I would like to compare two HTML documents represented as String using Jsoup, disregarding any differences in whitespaces.
Simplified example:
@Test
public void testCompare() {
Document doc1 = Jsoup.parse("<html><body><div>Hello</div>\n</body></html>");
Document doc2 = Jsoup.parse("<html><body><div>Hello</div>\n</body>\n</html>");
System.out.println("Document 1");
System.out.println("----------");
for (Node node : doc1.body().childNodes()) {
printNode(node);
}
System.out.println();
System.out.println("Document 2");
System.out.println("----------");
for (Node node : doc2.body().childNodes()) {
printNode(node);
}
assertTrue("HTML documents are different", doc1.hasSameValue(doc2));
}
private void printNode(Node node) {
String text = node.getClass().getSimpleName();
if (node instanceof TextNode) {
TextNode textNode = (TextNode) node;
text += ": '" + textNode.getWholeText().replaceAll("\n", "\\\\n") + "'";
}
System.out.println(text);
}
The only difference between the two documents is the additional new line in the second document after the body tag.
The resulting child nodes in the body tag differ.

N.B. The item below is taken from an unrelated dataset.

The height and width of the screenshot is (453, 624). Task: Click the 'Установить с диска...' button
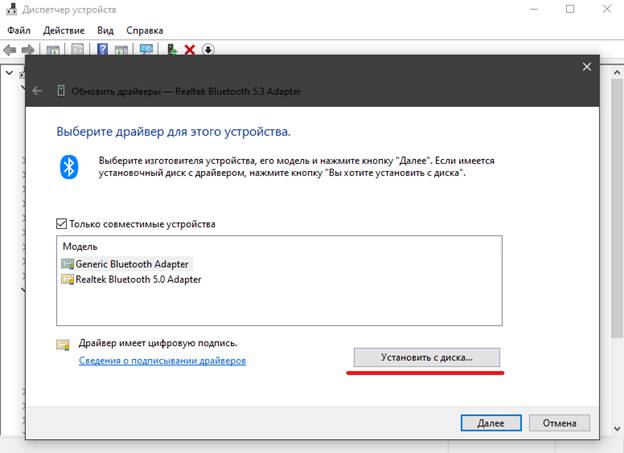426,357
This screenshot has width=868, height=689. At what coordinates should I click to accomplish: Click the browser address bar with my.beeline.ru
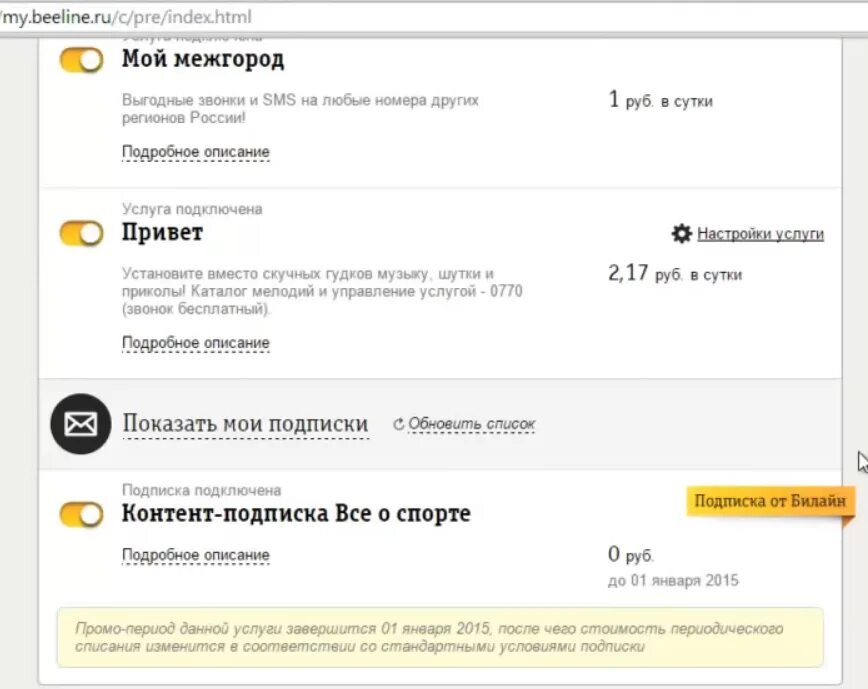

The first document has a element node and a text node (containing a new line). The second document contains the same two nodes, but has an additional text node containing another new line. This additional text node might be a result of the document normalization (moving text node outside the body tag to the body, see Javadoc of Document#normalise). Node#hasSameValue uses outerHtml which will handle subsequent whitespaces in a single text node, but not accross two different successive ones.
How can I achieve this?
The solution must not use Jsoup if there are better alternatives to reach the same goal.